Could a Marquette basketball season have provided our fans with more to talk about? By the time this column appears in Marquette Magazine, we will know how our 2008-09 season ended. But from the vantage point of this moment as I think about the season so far I just marvel at the ride the men’s and women’s teams have provided for our fans. We’ve cheered the players, chastened the refs, talked back to our televisions and generally sweated out the action week after week. Both teams have pulled off big wins against tough opponents. Our women’s team had a historic win against Notre Dame, the first time in the program’s very proud history that the women beat a top-10 ranked team, and senior guard Krystal Ellis set an all-time scoring record for our teams — men’s and women’s alike. The men’s basketball team advanced to the second round of the NCAA tournament, playing extraordinarily well with an altered starting lineup due to the loss of guard Dominic James, who was injured during the Big East tournament. And then we received word that Dominic would put on his uniform and play as he was able to in the Marquette vs. Missouri game. It is difficult to imagine a basketball season with more drama. We Marquette fans, myself included, love this stuff.

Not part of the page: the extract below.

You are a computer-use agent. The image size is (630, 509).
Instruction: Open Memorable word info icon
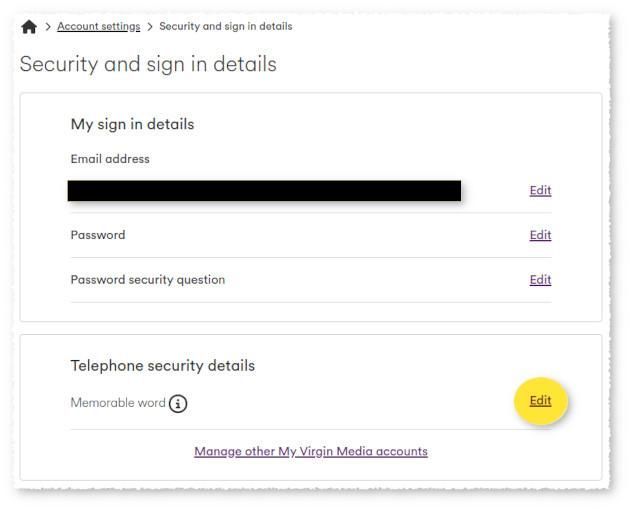pyautogui.click(x=178, y=403)
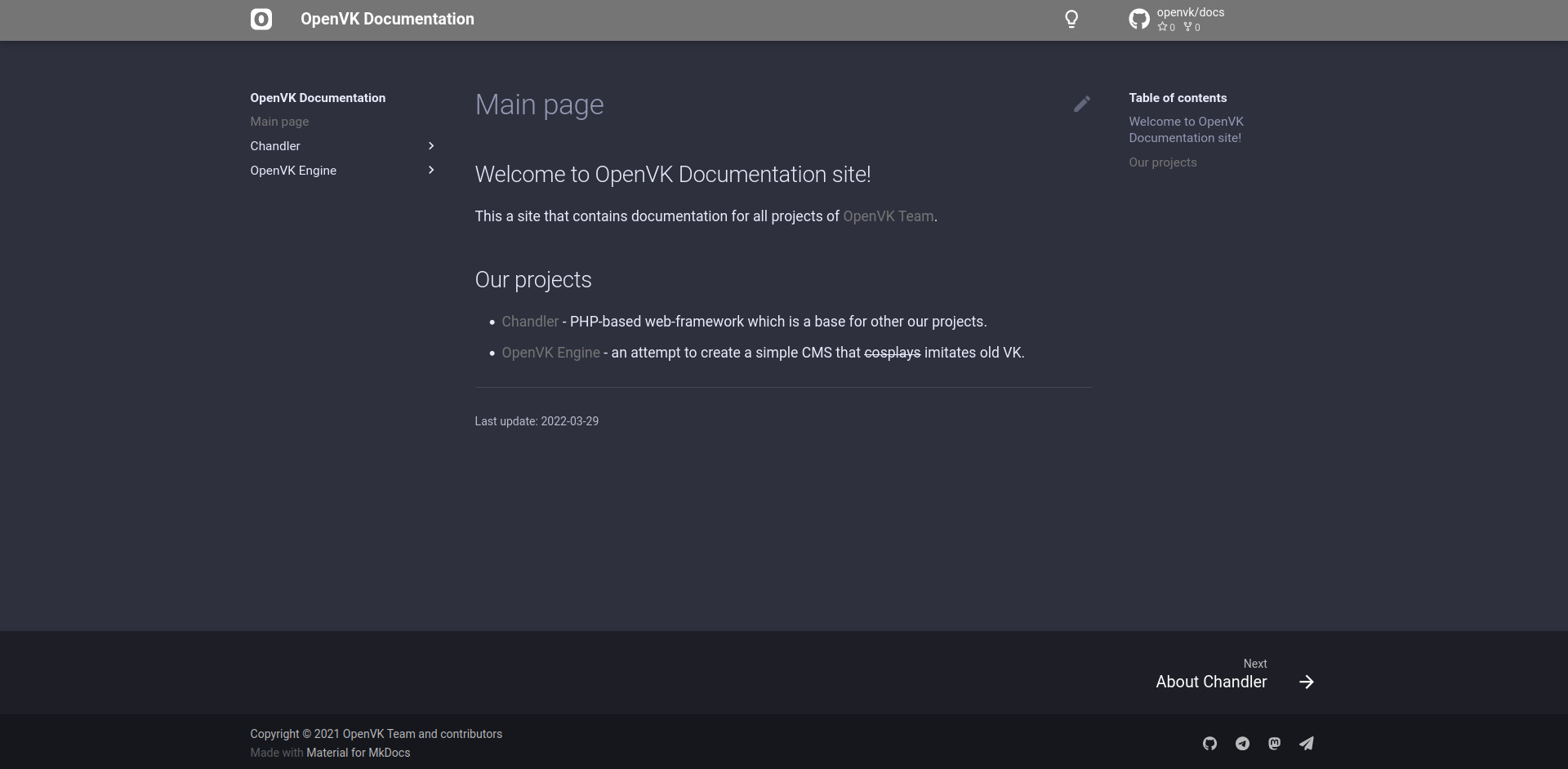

I hear often from our alumni, friends and students about the excitement that basketball brings to our campus and to the Milwaukee community. With good reason Marquette fans take great pride in the storied history of the program. Wherever I go in my travels as president I come across alumni who want to reminisce about some of the great past players they have known or about standout seasons and coaches, including, of course, the 1977 NCAA Champion team coached by Al McGuire and the years when Dwyane Wade wore the Blue & Gold. And this season has given us something new to add to our basketball scrapbook.
Days after his injury, in an interview, Dominic explained to our fans that his disappointment with being injured was tempered by his faith that “God has something better in store for me in the future” and that the best thing about Marquette “has nothing to do with how long the ball is bouncing. It has to do with how long your heart is going to beat. As long as my heart is beating, I know I’m going to be taken care of when it comes to Marquette.” In that moment, Dominic chose to put things in perspective, drawing upon his personal experience with the concrete values we seek to instill here at the university. In my mind this was cause to celebrate the fact that the core values we integrate so intentionally into our academics and residence hall communities also are being channeled just as intentionally into the lives and practices of the 210 student-athletes competing in the university’s name. This says a great deal about who we are as a university community and the values we seek to nurture in our students whether they are vying for a scholarship, an athletic victory or a job.
When Marquette joined the Big East Conference in 2005, most of our alumni were pleased to see the university finally competing on a bigger stage against top-flight athletic programs. There were those among us who feared we might have bitten off more than we could chew, that a school the size of Marquette probably belonged in a smaller conference. Well, thanks to the alumni and friends who loyally support our student-athletes’ best efforts, Marquette has proven beyond all argument that the basketball program started in 1917 is now more than able to compete with the very best.
For those who sometimes fear our basketball tradition threatens to crowd out the more essential character of this university, that we invest too much in the program, celebrate our victories too enthusiastically, mourn our losses too deeply, I think Dominic’s reflection on his experience as a Marquette athlete sums up our best hopes. Although the university community certainly loves the competition that unfolds before us in the games our teams play, in the final analysis we also want what takes place on the basketball court to demonstrate how a Marquette education has helped these student-athletes to find deeper meaning and purpose in their lives. Whatever the outcome, this present season has on many fronts added further luster to our Marquette basketball tradition. Go Marquette!